Set task: Copy out all the lines below with every "Viewport" replaced by "Screen" and nothing else changed. Leave the pictures out.

::::::::::

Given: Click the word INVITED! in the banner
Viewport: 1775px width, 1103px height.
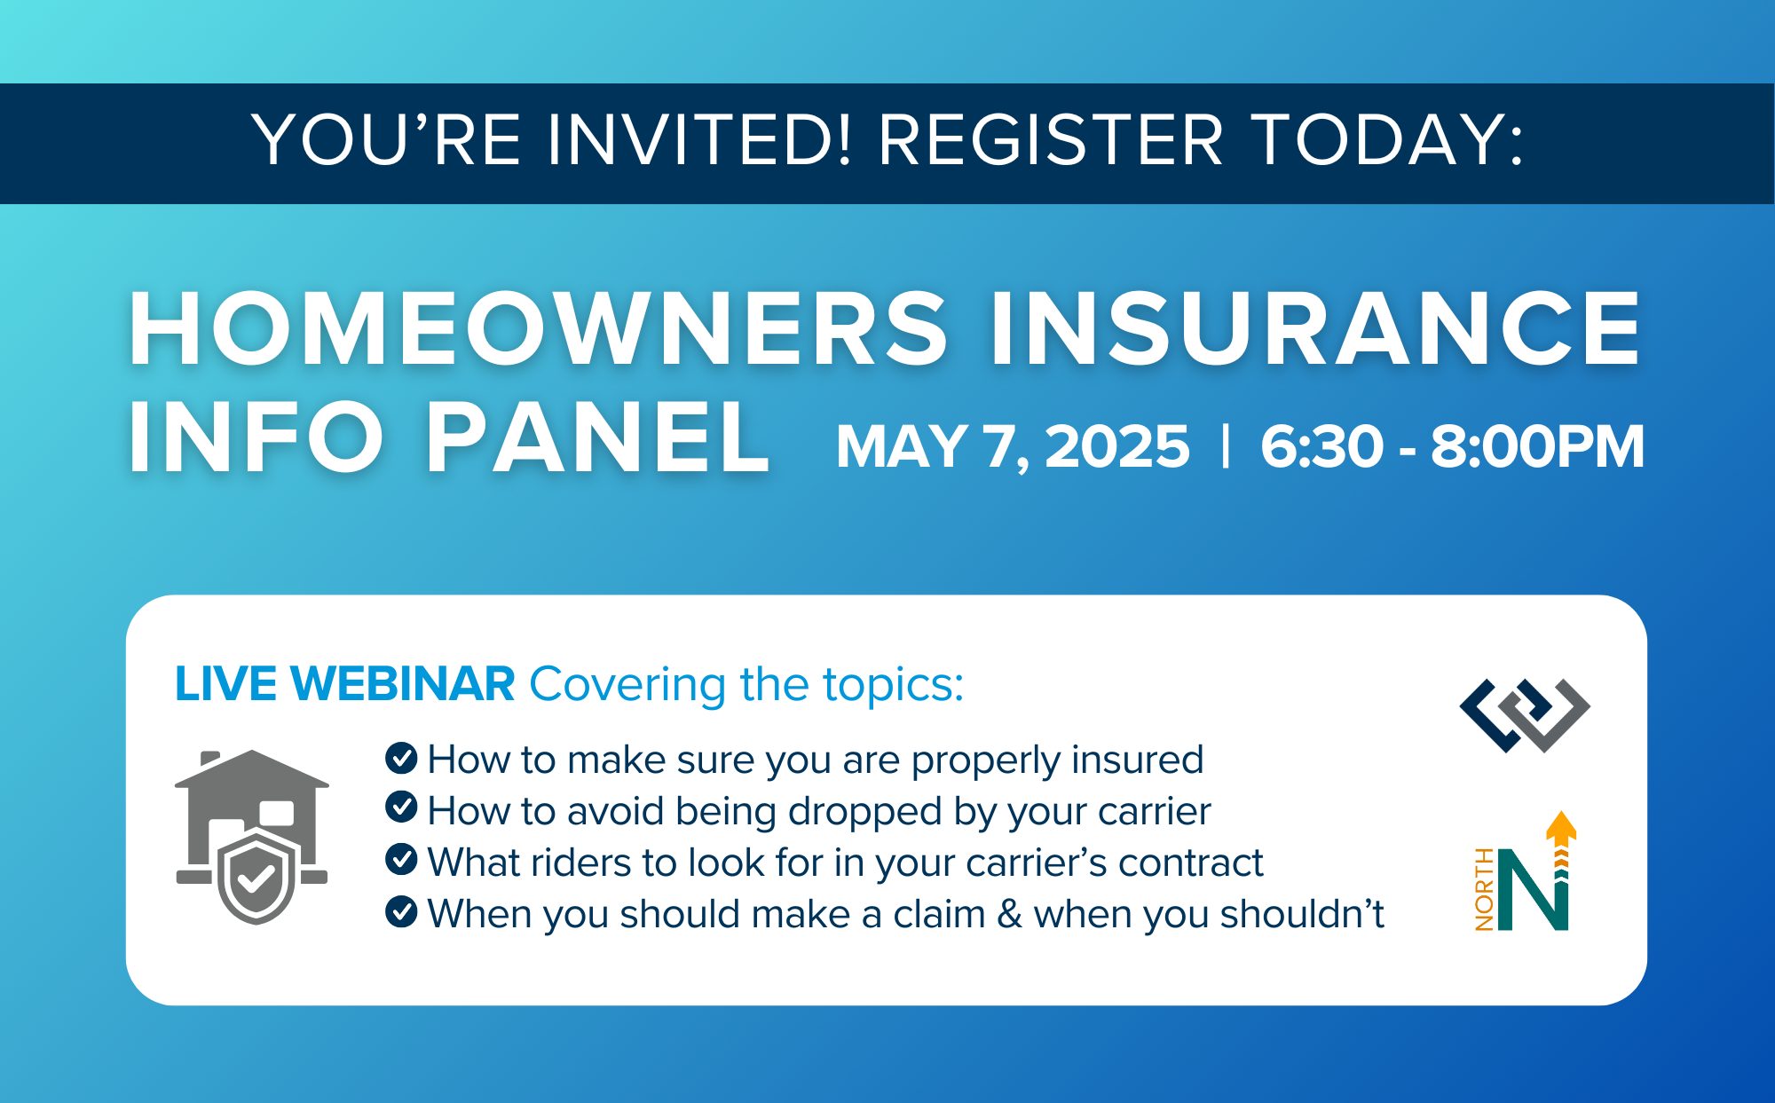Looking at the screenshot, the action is pos(699,140).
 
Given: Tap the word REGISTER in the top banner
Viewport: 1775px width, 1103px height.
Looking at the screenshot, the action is pos(1051,140).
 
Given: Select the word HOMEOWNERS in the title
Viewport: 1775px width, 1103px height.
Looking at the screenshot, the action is pos(539,329).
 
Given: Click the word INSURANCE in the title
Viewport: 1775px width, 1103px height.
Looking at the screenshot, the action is pos(1315,329).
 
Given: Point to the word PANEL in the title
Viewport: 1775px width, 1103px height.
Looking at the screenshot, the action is pos(597,438).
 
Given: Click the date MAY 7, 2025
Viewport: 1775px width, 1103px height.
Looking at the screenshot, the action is pos(1013,446).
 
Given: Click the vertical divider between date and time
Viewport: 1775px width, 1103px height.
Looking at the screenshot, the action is pos(1226,446).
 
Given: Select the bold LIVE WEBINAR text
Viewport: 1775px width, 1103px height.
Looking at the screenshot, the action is pos(344,684).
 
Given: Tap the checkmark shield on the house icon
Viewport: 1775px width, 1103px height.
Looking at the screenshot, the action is pos(256,878).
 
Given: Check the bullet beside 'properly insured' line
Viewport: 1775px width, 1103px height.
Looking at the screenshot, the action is pos(401,758).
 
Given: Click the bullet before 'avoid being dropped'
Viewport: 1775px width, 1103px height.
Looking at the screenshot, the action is pos(401,808).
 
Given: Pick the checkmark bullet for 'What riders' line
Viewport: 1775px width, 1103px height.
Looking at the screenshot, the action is pos(401,859).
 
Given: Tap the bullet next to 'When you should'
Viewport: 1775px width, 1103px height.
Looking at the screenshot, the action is pos(401,911).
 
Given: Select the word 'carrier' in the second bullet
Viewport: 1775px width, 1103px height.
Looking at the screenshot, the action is pos(1154,811).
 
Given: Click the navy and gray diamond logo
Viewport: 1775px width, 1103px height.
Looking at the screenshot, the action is pos(1525,715).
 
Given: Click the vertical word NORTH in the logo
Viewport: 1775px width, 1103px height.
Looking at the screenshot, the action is pos(1484,889).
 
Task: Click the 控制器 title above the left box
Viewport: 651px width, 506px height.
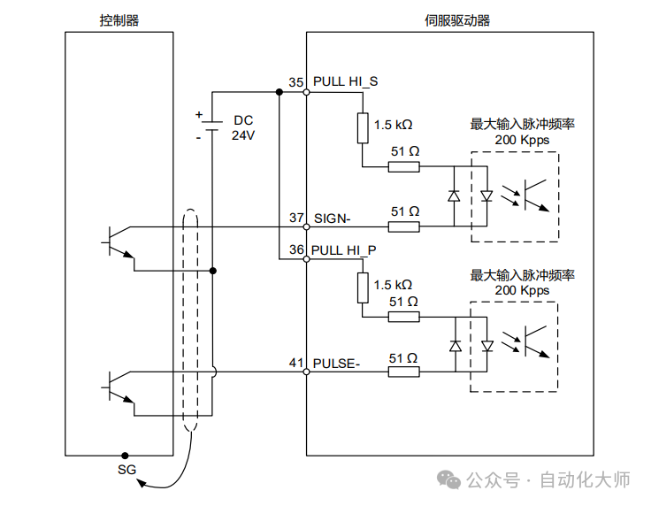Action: [x=119, y=20]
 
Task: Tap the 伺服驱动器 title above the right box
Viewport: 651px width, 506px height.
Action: [x=457, y=20]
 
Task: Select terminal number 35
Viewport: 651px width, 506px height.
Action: [x=296, y=82]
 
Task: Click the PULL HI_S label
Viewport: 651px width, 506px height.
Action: [x=346, y=81]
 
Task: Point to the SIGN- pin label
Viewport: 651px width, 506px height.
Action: [x=333, y=218]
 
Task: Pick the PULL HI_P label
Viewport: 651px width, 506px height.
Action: [x=344, y=250]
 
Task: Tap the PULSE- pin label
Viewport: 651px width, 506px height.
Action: [x=336, y=364]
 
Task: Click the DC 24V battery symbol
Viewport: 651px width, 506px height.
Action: [x=212, y=126]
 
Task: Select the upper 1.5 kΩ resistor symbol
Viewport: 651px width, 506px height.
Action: [x=363, y=128]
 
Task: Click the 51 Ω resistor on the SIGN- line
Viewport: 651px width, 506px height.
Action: [x=403, y=226]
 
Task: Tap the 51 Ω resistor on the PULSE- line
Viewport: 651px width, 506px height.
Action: [x=403, y=372]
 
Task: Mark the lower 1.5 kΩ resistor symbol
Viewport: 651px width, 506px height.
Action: [x=363, y=288]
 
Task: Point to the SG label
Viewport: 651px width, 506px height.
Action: [x=126, y=470]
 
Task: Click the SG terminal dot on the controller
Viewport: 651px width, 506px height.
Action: [x=125, y=456]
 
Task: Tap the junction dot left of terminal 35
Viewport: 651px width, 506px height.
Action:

::::::::::

Answer to this exercise:
Given: Click the word INVITED! in the banner
Screen: 1775px width, 1103px height.
Looking at the screenshot, the action is pos(699,140).
 
Given: Tap the word REGISTER in the top banner
Screen: 1775px width, 1103px height.
Looking at the screenshot, the action is pos(1051,140).
 
Given: Select the word HOMEOWNERS in the title
Screen: 1775px width, 1103px height.
Looking at the screenshot, the action is pos(539,329).
 
Given: Click the word INSURANCE in the title
Screen: 1775px width, 1103px height.
Looking at the screenshot, the action is pos(1315,329).
 
Given: Point to the word PANEL in the title
Screen: 1775px width, 1103px height.
Looking at the screenshot, the action is pos(597,438).
 
Given: Click the date MAY 7, 2025
Screen: 1775px width, 1103px height.
Looking at the screenshot, the action is pos(1013,446).
 
Given: Click the vertical divider between date and time
Screen: 1775px width, 1103px height.
Looking at the screenshot, the action is pos(1226,446).
 
Given: Select the bold LIVE WEBINAR text
Screen: 1775px width, 1103px height.
Looking at the screenshot, the action is pos(344,684).
 
Given: Tap the checkmark shield on the house icon
Screen: 1775px width, 1103px height.
Looking at the screenshot, the action is pos(256,878).
 
Given: Check the bullet beside 'properly insured' line
Screen: 1775px width, 1103px height.
Looking at the screenshot, the action is pos(401,758).
 
Given: Click the bullet before 'avoid being dropped'
Screen: 1775px width, 1103px height.
Looking at the screenshot, the action is pos(401,808).
 
Given: Pick the checkmark bullet for 'What riders' line
Screen: 1775px width, 1103px height.
Looking at the screenshot, the action is pos(401,859).
 
Given: Tap the bullet next to 'When you should'
Screen: 1775px width, 1103px height.
Looking at the screenshot, the action is pos(401,911).
 
Given: Select the word 'carrier' in the second bullet
Screen: 1775px width, 1103px height.
Looking at the screenshot, the action is pos(1154,811).
 
Given: Click the navy and gray diamond logo
Screen: 1775px width, 1103px height.
Looking at the screenshot, the action is pos(1525,715).
 
Given: Click the vertical word NORTH in the logo
Screen: 1775px width, 1103px height.
Looking at the screenshot, the action is pos(1484,889).
 
Task: Click the 控制器 title above the left box
Screen: 651px width, 506px height.
Action: [x=119, y=20]
 
Task: Tap the 伺服驱动器 title above the right box
Screen: 651px width, 506px height.
Action: [x=457, y=20]
 
Task: Select terminal number 35
Screen: 651px width, 506px height.
Action: [x=296, y=82]
 
Task: Click the PULL HI_S label
Screen: 651px width, 506px height.
Action: [x=346, y=81]
 
Task: Point to the SIGN- pin label
Screen: 651px width, 506px height.
Action: [x=333, y=218]
 
Task: Pick the PULL HI_P label
Screen: 651px width, 506px height.
Action: [x=344, y=250]
 
Task: Tap the PULSE- pin label
Screen: 651px width, 506px height.
Action: [x=336, y=364]
 
Task: Click the DC 24V battery symbol
Screen: 651px width, 506px height.
Action: [x=212, y=126]
 
Task: Select the upper 1.5 kΩ resistor symbol
Screen: 651px width, 506px height.
Action: [x=363, y=128]
 
Task: Click the 51 Ω resistor on the SIGN- line
Screen: 651px width, 506px height.
Action: [x=403, y=226]
 
Task: Tap the 51 Ω resistor on the PULSE- line
Screen: 651px width, 506px height.
Action: [x=403, y=372]
 
Task: Mark the lower 1.5 kΩ resistor symbol
Screen: 651px width, 506px height.
Action: [x=363, y=288]
 
Task: Point to the SG label
Screen: 651px width, 506px height.
Action: [x=126, y=470]
 
Task: Click the SG terminal dot on the controller
Screen: 651px width, 506px height.
Action: [x=125, y=456]
 
Task: Tap the junction dot left of terminal 35
Screen: 651px width, 506px height.
Action:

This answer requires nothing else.